UH System News Image of the Week: Photo of nene by UH Hilo environmental studies major Saxony Charlot
As an environmental studies major and gifted artist, Saxony Charlot is passionate about raising awareness for Hawaiʻi’s endangered and threatened species.
This week’s UH News Image of the Week is from Saxony Charlot, an undergraduate student in environmental studies at the University of Hawaiʻi at Hilo.
“As we’re getting ready to head home after a few days of camping and collecting bioacoustics data at Hakalau Forest National Wildlife Refuge, my team and I stop to appreciate a pair of nene, who occasionally perk up to exchange a few calls to another pair several meters away,” says Charlot.
As an environmental studies major and gifted artist, Charlot is passionate about raising awareness for Hawaiʻi’s endangered and threatened species. As she pursues her scientific studies at UH Hilo, her stunning artwork is flourishing.
“Hawaiian ecosystems are my passion,” she says. “It’s always just called to me. Since I was a kid, I’ve had a keen interest in Hawaiʻi’s native species and their conservation.”

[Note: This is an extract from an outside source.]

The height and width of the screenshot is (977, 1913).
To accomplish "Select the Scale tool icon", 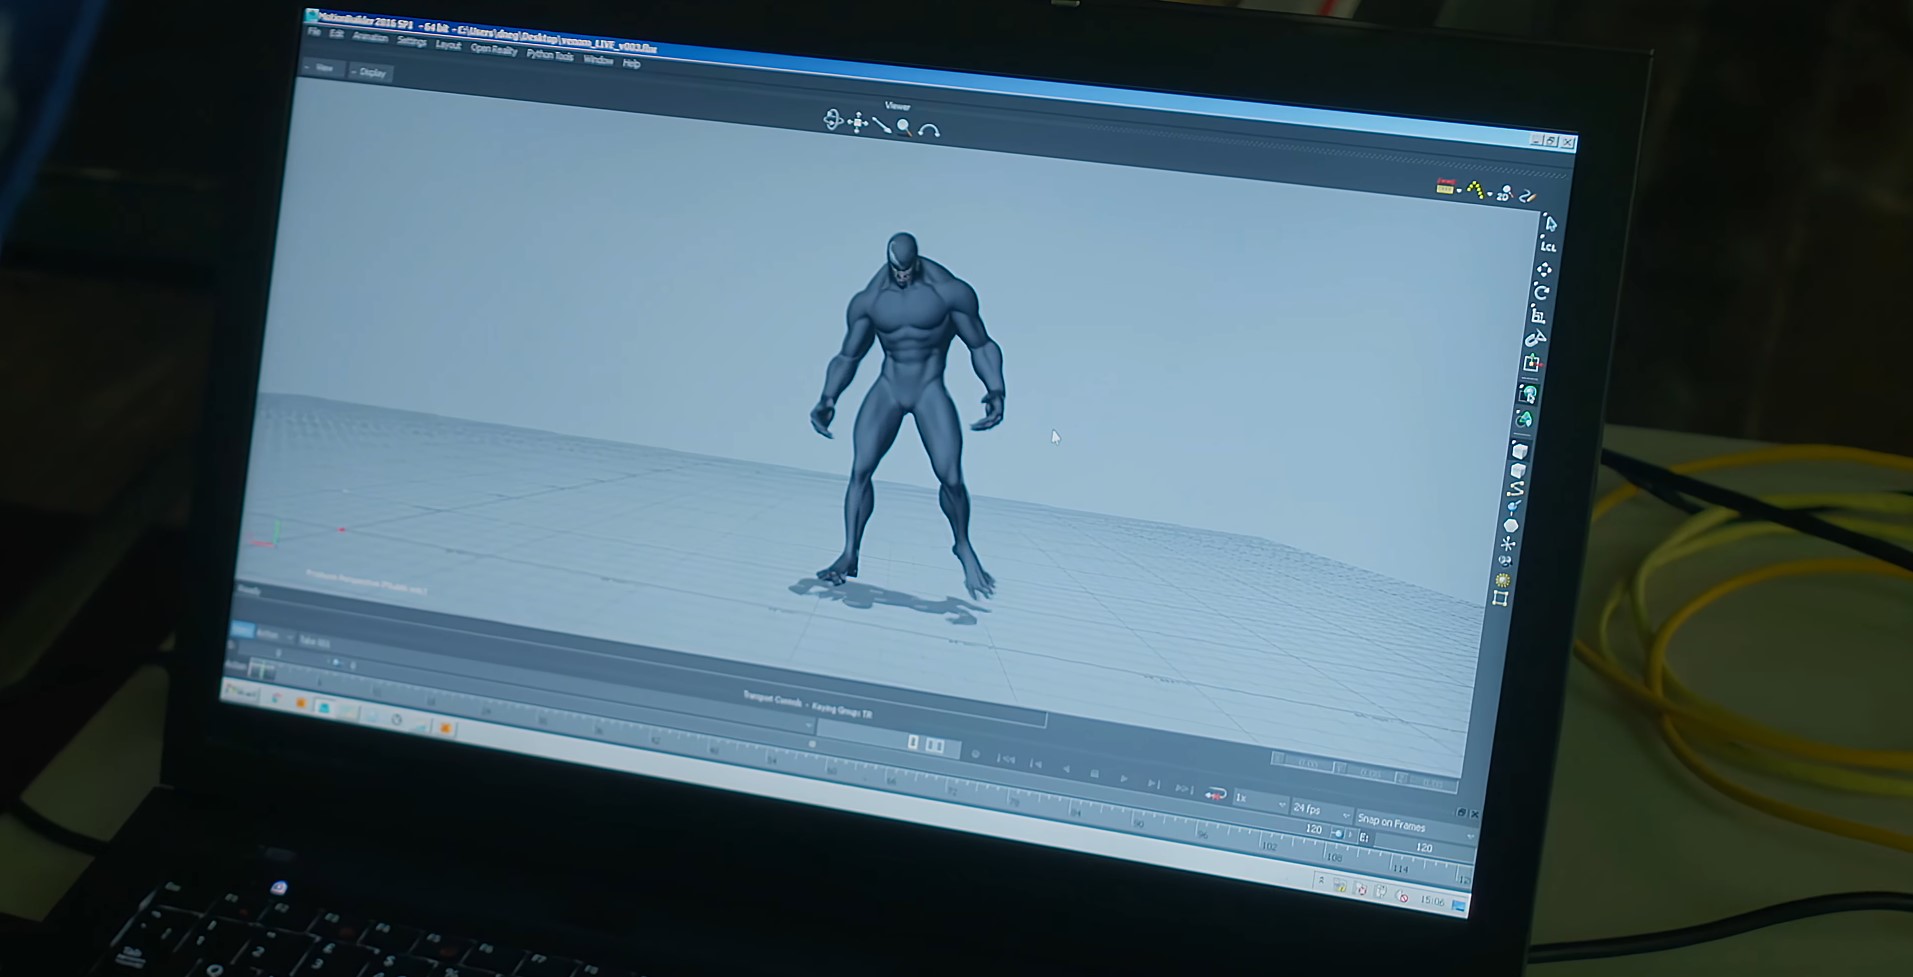I will pos(1538,315).
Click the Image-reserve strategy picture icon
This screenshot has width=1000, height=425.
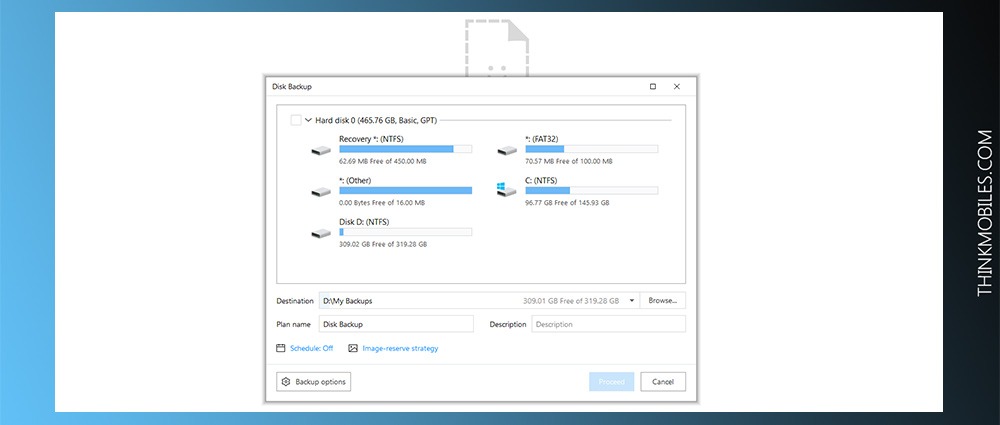point(353,348)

Charlot was born and raised on Oʻahu and grew up on a small family farm in Waimānalo to a family of artists. She is the great-granddaughter of Jean Charlot, a muralist and painter of great fame, born 1898 in Paris, France, and who died in 1979 in Honolulu. (Jean Charlot came to the University of Hawaiʻi to create his first UH Mānoa mural in 1949. He liked Hawaiʻi so much that he decided to make it his home, becoming a part of the UH Mānoa art department. There are three additional murals of Jean Charlot’s on the UH Mānoa campus.)